Public college in Hamilton, Ontario, Canada

Mohawk College of Applied Arts and Technology (commonly known and branded as Mohawk College) is a public college of applied arts and technology located in Hamilton, Ontario, Canada. Established in 1966, the college currently has five main campuses: the Fennell Campus on the Hamilton Mountain, the Marshall School of Skilled Trades and Apprenticeship Campus in Stoney Creek, the Mohawk-McMaster Institute for Applied Health Sciences at McMaster University, the Centre for Aviation Technology Campus, and a Mississauga campus at Square One in partnership with triOS, a private career college.

As of 2014, more than 1,000 faculty instructors, 12,500 full-time students, 4,000 apprentices, 46,000 continuing education registrants, and 1,800 international students have studied in more than 130 post-secondary and apprenticeship programs. Since its founding, over 115,000 students have graduated from Mohawk College.

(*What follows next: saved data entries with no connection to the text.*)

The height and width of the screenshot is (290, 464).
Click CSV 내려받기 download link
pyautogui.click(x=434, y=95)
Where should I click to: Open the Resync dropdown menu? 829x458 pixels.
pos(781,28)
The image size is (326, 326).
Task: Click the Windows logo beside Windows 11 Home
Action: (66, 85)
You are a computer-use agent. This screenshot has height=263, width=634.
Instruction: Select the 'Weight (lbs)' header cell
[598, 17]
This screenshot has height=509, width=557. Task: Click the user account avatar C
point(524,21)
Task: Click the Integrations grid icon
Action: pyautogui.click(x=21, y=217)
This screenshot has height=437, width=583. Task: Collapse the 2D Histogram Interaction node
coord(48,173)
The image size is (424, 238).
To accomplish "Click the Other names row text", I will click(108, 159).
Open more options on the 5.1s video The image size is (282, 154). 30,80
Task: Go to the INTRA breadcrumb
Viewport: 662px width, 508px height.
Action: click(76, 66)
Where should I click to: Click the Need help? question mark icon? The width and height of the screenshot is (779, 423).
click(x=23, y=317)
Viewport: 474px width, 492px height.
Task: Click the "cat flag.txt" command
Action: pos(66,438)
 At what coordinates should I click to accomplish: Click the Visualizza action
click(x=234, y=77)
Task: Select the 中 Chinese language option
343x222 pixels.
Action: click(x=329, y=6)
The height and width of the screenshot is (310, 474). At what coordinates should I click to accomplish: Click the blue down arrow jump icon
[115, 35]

In 2024 Mohawk introduced a layoff plan to cut a significant number of staff due to decreased international student enrolment.

== History ==
Mohawk College was established during the formation of Ontario's college system in 1966. The school was founded in 1967 as part of a provincial initiative to create many such institutions to provide career-oriented advanced diploma, diploma, and certificate courses, as well as continuing education programs to Ontario communities.

=== Awards and recognition ===
The college received the Yves Landry Foundation Innovative Manufacturing Technology Program Award in 2006 for its Bachelor of Technology partnership with McMaster University. The foundation also issued awards to the college's Modern Foundry Technologies Institute in 2001 and its Integrated Technician Apprenticeship Program in 2004.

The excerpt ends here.